WORK TASK: Reproduce only the lines below from the line containing "736x530 pixels." to the line containing "the NEW HOME", exactly as written, with both end lines kept. Omit the pictures.

MATERIAL PROVIDED:
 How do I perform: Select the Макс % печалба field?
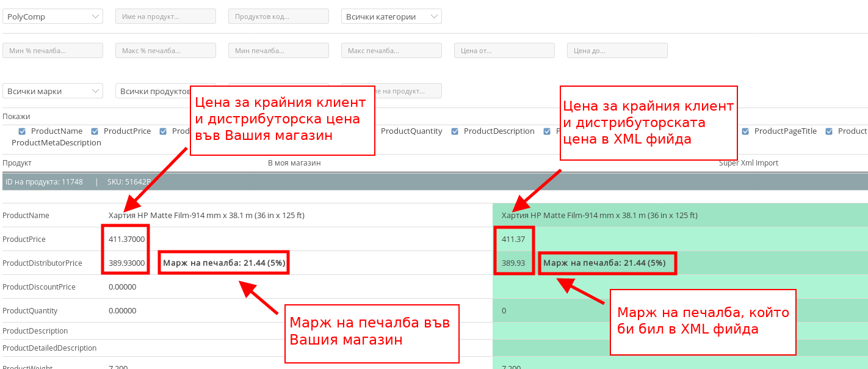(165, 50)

* * *

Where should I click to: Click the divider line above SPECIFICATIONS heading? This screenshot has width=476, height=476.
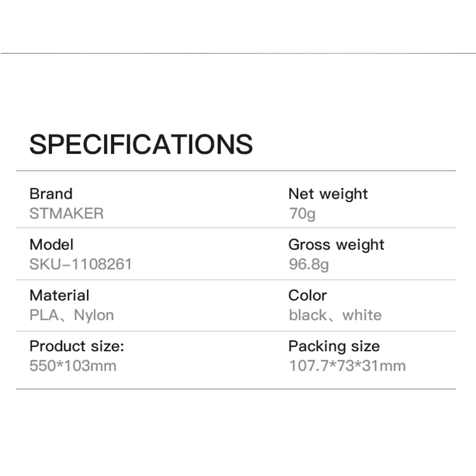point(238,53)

==

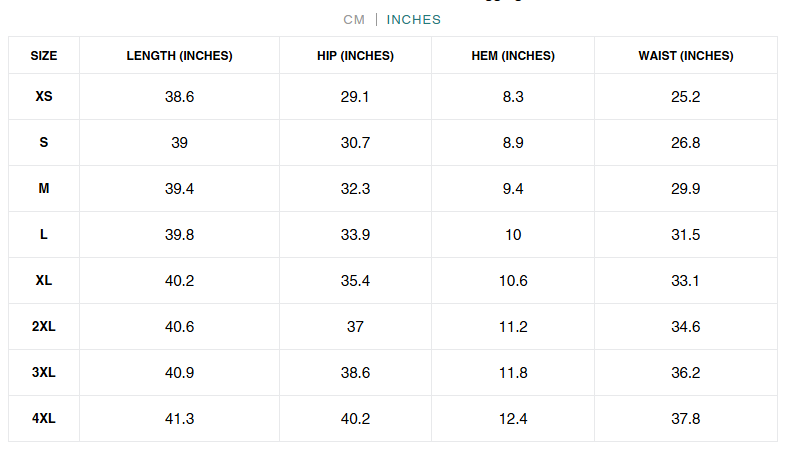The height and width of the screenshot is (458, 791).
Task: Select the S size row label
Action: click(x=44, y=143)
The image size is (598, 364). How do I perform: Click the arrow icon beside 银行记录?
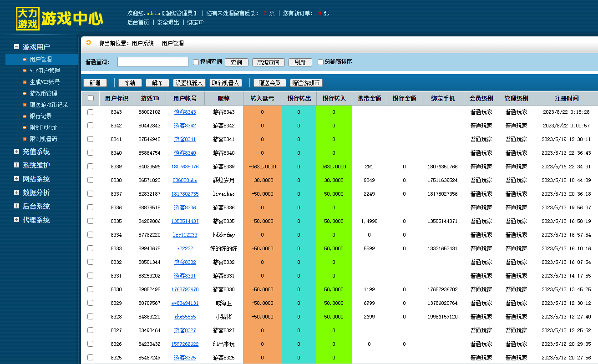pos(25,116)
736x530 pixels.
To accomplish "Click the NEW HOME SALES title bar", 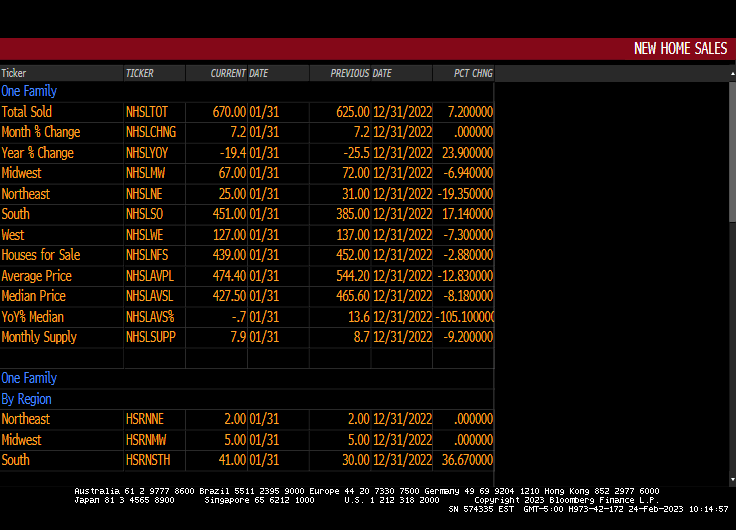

RESULT:
736x530 pixels.
To accomplish "Click the NEW HOME SALES title bar", 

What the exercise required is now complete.